Abstract

This study deals with a potential brainstem and thalamic substrate for the extensive reorganization of somatosensory cortical maps that occurs after chronic, large-scale loss of peripheral input. Transneuronal atrophy occurred in neurons of the dorsal column (DCN) and ventral posterior lateral thalamic (VPL) nuclei in monkeys subjected to cervical and upper thoracic dorsal rhizotomies for 13-21 years and that had shown extensive representational plasticity in somatosensory cortex and thalamus in other experiments. Volumes of DCN and VPL, number and sizes of neurons, and neuronal packing density were measured by unbiased stereological techniques.
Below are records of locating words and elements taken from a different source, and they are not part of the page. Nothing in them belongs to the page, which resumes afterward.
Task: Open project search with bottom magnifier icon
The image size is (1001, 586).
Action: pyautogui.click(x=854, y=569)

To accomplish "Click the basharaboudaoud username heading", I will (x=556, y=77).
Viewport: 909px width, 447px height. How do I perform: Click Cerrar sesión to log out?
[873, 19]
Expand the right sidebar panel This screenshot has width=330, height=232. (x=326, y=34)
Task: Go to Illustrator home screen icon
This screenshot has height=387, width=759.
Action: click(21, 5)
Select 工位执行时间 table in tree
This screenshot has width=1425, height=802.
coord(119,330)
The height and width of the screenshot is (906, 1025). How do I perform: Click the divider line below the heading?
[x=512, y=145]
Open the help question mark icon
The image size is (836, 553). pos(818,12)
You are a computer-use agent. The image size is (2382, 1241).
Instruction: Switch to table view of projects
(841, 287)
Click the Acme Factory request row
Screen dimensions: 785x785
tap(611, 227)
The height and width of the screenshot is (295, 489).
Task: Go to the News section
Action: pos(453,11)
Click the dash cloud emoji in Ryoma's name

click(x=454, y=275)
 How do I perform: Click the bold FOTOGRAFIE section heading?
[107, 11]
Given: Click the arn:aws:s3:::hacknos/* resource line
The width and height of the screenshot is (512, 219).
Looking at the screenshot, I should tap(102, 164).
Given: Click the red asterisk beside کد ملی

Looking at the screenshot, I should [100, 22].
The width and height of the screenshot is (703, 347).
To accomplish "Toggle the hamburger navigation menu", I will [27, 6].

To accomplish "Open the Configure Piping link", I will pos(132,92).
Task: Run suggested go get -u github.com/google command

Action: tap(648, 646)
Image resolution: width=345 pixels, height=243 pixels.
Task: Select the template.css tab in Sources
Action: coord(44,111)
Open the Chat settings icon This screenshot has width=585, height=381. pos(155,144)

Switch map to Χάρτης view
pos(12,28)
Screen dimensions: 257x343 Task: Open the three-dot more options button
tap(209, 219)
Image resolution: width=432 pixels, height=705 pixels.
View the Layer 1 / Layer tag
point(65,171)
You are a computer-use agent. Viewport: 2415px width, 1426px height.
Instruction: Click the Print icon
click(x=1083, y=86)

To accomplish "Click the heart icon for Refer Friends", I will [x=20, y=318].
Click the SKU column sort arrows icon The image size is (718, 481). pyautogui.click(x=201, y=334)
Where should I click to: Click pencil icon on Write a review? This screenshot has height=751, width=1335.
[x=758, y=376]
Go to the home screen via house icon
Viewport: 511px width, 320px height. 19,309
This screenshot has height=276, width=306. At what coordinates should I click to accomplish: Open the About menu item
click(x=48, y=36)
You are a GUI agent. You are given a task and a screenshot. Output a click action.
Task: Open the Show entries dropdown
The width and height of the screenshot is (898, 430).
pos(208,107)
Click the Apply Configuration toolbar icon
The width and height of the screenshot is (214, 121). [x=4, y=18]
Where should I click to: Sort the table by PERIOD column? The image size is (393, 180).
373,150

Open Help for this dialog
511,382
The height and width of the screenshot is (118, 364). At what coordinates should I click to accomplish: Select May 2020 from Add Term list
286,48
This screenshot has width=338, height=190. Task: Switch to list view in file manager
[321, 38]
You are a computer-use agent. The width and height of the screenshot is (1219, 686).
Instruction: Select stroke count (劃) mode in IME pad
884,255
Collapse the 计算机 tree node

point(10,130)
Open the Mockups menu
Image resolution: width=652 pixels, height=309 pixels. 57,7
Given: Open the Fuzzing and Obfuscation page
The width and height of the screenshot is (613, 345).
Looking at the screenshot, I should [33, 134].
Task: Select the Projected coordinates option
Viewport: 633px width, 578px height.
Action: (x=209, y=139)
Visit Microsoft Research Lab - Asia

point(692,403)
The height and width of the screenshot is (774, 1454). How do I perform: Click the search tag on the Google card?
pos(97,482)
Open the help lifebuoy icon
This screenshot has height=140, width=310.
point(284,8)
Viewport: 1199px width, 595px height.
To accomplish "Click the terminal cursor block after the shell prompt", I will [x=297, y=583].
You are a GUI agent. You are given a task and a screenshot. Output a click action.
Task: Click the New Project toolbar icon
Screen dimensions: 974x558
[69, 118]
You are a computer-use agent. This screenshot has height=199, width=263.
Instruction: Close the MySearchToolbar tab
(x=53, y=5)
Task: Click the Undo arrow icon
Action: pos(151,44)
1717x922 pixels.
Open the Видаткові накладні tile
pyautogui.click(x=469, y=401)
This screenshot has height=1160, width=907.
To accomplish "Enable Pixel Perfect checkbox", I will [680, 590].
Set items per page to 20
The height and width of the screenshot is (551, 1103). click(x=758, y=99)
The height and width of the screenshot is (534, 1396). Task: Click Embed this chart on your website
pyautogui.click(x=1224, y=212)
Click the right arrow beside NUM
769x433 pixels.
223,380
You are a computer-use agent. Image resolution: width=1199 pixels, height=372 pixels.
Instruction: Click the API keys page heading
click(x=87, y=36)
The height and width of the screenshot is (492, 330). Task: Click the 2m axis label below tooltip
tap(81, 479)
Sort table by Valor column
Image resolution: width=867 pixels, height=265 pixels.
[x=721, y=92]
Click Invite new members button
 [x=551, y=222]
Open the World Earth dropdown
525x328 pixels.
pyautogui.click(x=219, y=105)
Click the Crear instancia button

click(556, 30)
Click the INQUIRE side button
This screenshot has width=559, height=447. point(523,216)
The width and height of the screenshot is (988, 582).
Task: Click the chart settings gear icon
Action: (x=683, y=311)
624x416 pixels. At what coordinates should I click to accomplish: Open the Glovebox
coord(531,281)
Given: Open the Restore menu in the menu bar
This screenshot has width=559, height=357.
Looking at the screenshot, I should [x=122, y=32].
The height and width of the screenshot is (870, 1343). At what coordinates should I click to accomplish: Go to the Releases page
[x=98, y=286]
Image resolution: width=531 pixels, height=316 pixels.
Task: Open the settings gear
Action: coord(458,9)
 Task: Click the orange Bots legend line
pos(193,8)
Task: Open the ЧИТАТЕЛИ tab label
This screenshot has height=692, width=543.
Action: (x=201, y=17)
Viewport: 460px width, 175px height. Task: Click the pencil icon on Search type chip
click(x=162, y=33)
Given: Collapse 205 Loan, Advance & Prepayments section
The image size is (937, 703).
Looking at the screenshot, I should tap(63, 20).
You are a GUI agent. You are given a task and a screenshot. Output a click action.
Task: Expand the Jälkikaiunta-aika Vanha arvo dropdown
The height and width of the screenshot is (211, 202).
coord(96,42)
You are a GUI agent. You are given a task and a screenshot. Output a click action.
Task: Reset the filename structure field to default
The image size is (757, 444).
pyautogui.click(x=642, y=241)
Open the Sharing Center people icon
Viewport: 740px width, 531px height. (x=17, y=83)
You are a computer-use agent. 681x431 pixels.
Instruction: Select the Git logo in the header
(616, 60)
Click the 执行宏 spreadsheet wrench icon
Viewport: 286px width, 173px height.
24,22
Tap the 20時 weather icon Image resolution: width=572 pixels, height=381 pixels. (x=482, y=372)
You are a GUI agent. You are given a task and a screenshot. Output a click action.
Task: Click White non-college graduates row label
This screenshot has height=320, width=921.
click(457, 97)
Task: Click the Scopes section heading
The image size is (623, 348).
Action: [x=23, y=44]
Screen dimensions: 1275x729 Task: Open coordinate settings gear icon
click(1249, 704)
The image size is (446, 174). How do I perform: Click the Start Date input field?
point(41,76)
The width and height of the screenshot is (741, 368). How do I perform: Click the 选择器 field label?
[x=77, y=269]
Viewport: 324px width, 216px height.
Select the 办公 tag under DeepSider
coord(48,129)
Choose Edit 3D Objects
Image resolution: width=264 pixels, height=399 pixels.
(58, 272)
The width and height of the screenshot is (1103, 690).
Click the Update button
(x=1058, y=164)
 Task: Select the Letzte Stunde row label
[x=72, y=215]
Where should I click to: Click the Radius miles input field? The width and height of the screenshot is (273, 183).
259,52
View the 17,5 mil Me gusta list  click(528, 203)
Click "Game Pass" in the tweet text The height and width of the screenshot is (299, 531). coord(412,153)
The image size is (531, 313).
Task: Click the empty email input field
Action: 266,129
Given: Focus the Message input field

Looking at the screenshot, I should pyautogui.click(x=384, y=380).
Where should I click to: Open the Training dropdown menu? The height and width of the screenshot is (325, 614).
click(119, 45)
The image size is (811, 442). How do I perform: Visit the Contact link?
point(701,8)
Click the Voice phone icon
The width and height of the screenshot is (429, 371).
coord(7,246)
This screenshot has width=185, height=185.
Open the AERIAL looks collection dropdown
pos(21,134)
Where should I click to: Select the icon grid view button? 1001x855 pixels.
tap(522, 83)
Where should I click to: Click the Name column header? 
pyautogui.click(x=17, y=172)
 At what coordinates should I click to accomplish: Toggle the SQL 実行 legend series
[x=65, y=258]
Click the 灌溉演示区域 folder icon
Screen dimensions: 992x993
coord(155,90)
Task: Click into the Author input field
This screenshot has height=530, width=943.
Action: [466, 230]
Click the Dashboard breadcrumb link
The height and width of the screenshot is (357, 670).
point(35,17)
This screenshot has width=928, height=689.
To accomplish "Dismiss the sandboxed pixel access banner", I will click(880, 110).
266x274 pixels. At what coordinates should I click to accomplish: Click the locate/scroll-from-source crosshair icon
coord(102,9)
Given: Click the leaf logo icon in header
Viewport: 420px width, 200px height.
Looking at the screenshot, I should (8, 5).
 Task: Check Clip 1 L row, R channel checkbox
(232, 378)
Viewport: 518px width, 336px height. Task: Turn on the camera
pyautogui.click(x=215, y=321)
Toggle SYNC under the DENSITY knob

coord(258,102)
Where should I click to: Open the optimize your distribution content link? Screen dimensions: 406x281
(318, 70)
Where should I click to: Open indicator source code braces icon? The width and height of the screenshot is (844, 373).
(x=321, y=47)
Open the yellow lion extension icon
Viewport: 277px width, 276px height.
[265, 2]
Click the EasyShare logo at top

When compared with the opposite, unaffected, side, the ipsilateral cuneate nucleus (CN), external cuneate nucleus (ECN), and contralateral VPL showed reductions in volume: 44-51% in CN, 37-48% in ECN, and 32-38% in VPL. In the affected nuclei, neurons were progressively shrunken with increasing survival time, and their packing density increased, but there was relatively little loss of neurons (10-16%). There was evidence for loss of axons of atrophic CN cells in the medial lemniscus and in the thalamus, with accompanying severe disorganization of the parts of the ventral posterior nuclei representing the normally innervated face and the deafferented upper limb. Secondary transneuronal atrophy in VPL, associated with retraction of axons of CN neurons undergoing primary transneuronal atrophy, is likely to be associated with similar withdrawal of axons from the cerebral cortex and should be a powerful influence on reorganization of somatotopic maps in the somatosensory cortex.